Подобие уюта было в тот вечер в нашей комнате. Треснувшее зеркало было завешено веселой пестрой картиной, полученной Ариадной в подарок от знакомой художницы; на лампе был новый самодельный абажур; чистая скатерть была постелена на столе, и в вазе стоял большой, сухой розовый цветок, — не то настоящий, не то поддельный.
— Это Саша, — говорила Ариадна всем по очереди, указывая на меня, и я неловко подавала свою красную руку, сама красная от шейного компресса.
Потом я тихонько разделась и легла, а гости, не обращая на меня внимания, продолжали говорить громко и много, заедать чай коркой хлеба, что-то декламировать, о чем-то спорить. Ариадна словно опять казалась мне прежней, хотя папироса в ее тонкой руке и какой-то локон над ухом были для меня неожиданностью, от которой сжалось сердце. Высокая, плоская, косоглазая и все-таки чем-то красивая Вера Сергеевна говорила меньше всех, и однако, мне было ясно, что она ведет разговор. Звонков и Самойлов были на «ты» друг с другом. Звонков читал много стихов, и я понимала, что это все были его стихи; читал он их нараспев, отчего стихи казались мне прекрасными, а Самойлов, когда он умолкал, принимался что-то рассказывать, тоже слегка нараспев — и тогда все стихало, его слушали, но он обрывал, не кончал, говорил, что Бог ему не дал слога, не дал дара, что он может выдумать что угодно, но срифмовать не может двух строк. А вместе с тем у него, видимо, на уме было что-то, что ему хотелось воплотить, что его мучило, что дозрело, быть может, уже давно, какой-то образ, для которого он нашел уже и название: Дырявый плащ.
— Его вынули из старого сундука, вросшего в пол дедовского дома. Он пахнет нафталином и кажется нам слишком широким, но, видно, в старину люди были крупнее нас. Смотри, он весь в дырах! Он совсем вышел из моды. Но хоть он и сильно трачен молью, а все еще великолепен. В него можно с головой завернуться от холода. Его надо проветрить: он слишком долго лежал на дне сундука.
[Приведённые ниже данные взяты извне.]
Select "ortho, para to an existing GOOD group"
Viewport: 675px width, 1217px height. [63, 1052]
Много лет тому назад наши отцы в лесах Манчжурии, на подступах Порт-Артура, завернули тебя и меня в этот плащ. Мы были детьми, нам было холодно в корейских степях. Отцы наши не вернулись оттуда, наши матери вернулись с нами одни. Наши матери, сероглазые и русые, взрастили нас с тобой, а когда настала русская беда, не вынесли ни этих лет, ни этих зим. Мы похоронили их и поставили над ними простые деревянные кресты.
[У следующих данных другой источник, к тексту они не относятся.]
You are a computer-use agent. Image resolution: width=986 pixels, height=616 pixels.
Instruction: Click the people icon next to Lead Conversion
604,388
Мы многое видели, мы ничего не боялись, но еще больше предстоит нам увидеть в будущем. Молитвы мы забыли, надежды отняла от нас жизнь. Ничего этого больше не вернется. Этим старым плащом ты не раз укутывала свои маленькие ножки, я не раз драпировался в него, желая повеселить тебя и изобразить Чайльд-Гарольда старых времен. Скажи, не тот ли это плащ, которым Иосиф укрывал Марию с младенцем на пути в Египет? Или это, может быть, плащ Дон Кихота? Или, наконец, самого бога нашего, Сервантеса? Помнишь, как он кутал в него свою больную руку и закрывал им ослепшие глаза, а мы догоняли его, плача, но он не мог уже видеть нас? Или это плащ Лира, бегущего сквозь знакомую и нам бурю?
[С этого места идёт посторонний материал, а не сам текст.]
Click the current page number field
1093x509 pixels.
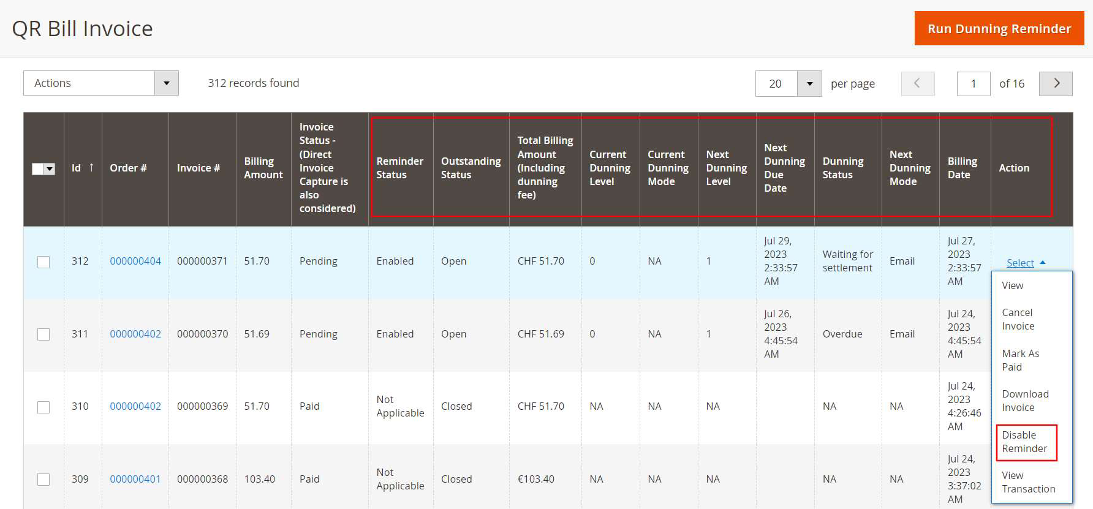[973, 84]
Теперь времена настали иные. Я должен уйти в одну сторону, ты — в другую. Мы раздерем этот старый плащ пополам. Он несколько вышел из моды, он напоминает какую-то старую пелерину, но это ничего! Я ухожу навеки в просторы моей угрюмой и жестокой страны, не только потому, что я люблю ее, но и потому, что мне нет иной дороги. Прощай!